• WHAT IS REQUIRED
Continue the commentary on California's revenue windfall and the state budget dilemma, picking up right after its final sentence.

• SOURCE EXTRACT
California has an unexpected and welcome revenue windfall, but it creates a dilemma on what to do with it.
(Dan Walters) As Gov. Gavin Newsom makes the final decisions on writing a 2021-22 budget, he’s receiving some good revenue news from his bean counters.
During the first four months of the 2020-21 budget cycle, which began on July 1, state general fund revenues were more than $11 billion higher than the apocalyptic estimates on which the budget was based. Moreover, the windfall could easily double to $26 billion in the first months of 2021, according to the Legislature’s budget analyst, Gabe Petek.
The sharp recession triggered by Newsom’s COVID-19 business shutdowns has been very uneven, striking hard at Californians on the lower rungs of the economic ladder while affecting those on the upper rungs very softly, if at all.
Those on top are able, unlike the working poor, to continue earning from home. Many have also benefited from stock market gains, and they generate most of the state’s income taxes. Hence, the state’s revenues have been far healthier than the 2020-21 budget had assumed.
Whatever its size, the one-time windfall is not an unleavened blessing because Petek also projects that during the years beyond the 2021-22 period, the state faces structural budget deficits — a built-in gap between income and outgo.
Petek said in his report, “although the budget is expected to have a windfall in 2021‑22, it is also expected to have an operating deficit in that year. The operating deficit is relatively small in 2021‑22, but would grow to around $17 billion by 2024‑25.”
Thus, it creates a dilemma for Newsom and the Legislature — whether to use the extra bucks to offset spending cuts and repay loans that were used to close the projected 2020-21 gap, or sock the windfall away to cushion the impact of projected longer-term deficits.
Petek proposed a solomonic solution, appropriating about half of the extra money before the spending cuts fully kick in, and keeping the remainder in the piggy bank.
However, from a purely political standpoint, such a measured approach would be difficult because the pressure to spend is heavy, as Assembly Speaker Anthony Rendon indicated in his reaction to Petek’s report.

• DATASET CONTENT
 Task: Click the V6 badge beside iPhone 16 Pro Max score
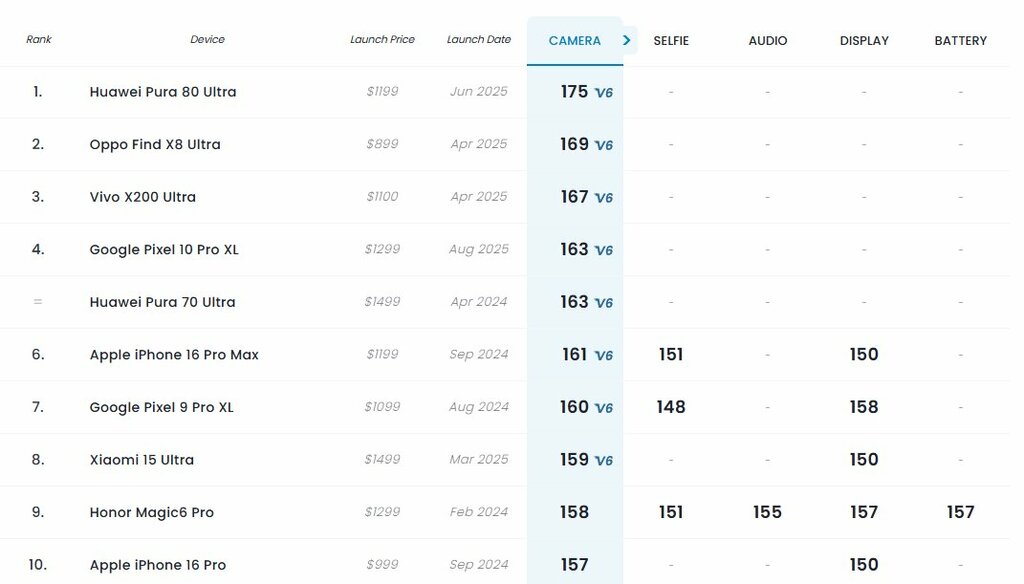click(x=603, y=355)
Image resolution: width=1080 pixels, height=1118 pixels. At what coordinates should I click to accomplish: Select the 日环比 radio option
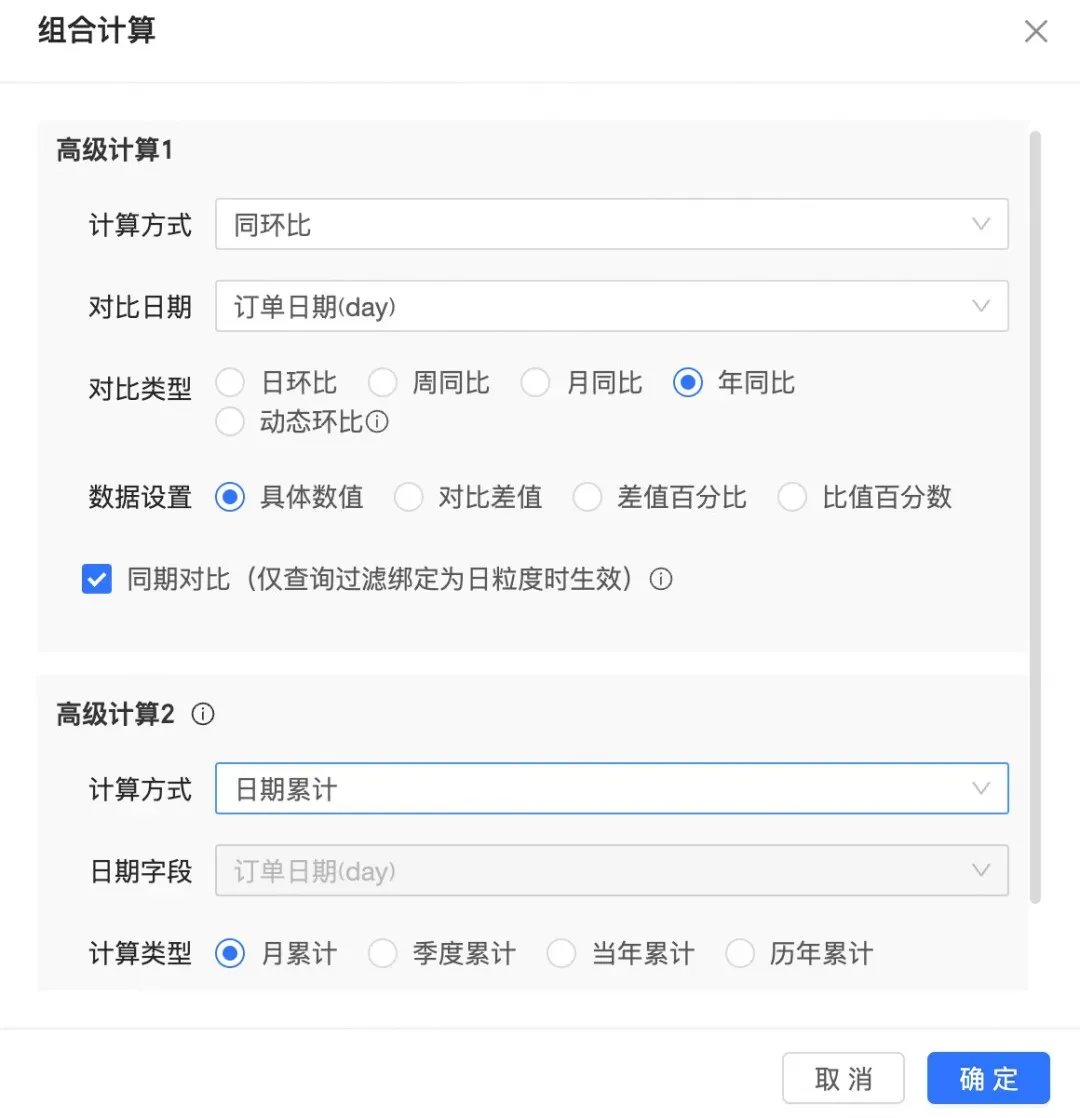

• RESULT BELOW
“In light of the revenue analysis of the Legislative Analyst’s Office, it should be our priority to restore funds to critical programs that were cut and prevent additional cuts,” Rendon said. “I agree with Senate Pro Tem Toni Atkins’ approach for making use of the $26 billion that has been identified.”
Ever since the 2020-21 budget was passed in June, advocates for education and other programs that were cut back have been pressing for tax increases, especially after it became clear that a massive new federal relief program to offset the reductions was not happening.
They had hoped that voters would bolster their cause by passing Proposition 15, a hefty increase in commercial property taxes, but the measure was defeated. Newsom has also thrown cold water on calls for income tax increases and the windfall would make a tax increase politically impossible in the short run.
With new taxes seemingly off the table, advocates will press, as Rendon hinted, for spending most or even all of the windfall, even though such an approach would worsen the longer-term deficits.
The situation then raises another scenario. The windfall may make a tax increase impossible in the short run, but if the state faces the longer-term deficits that Petek projects, they will fuel pressure for either another try at a property tax hike or an income tax increase circa 2022.
Furthermore, we also don’t know how long the pandemic and the recession it induced will last.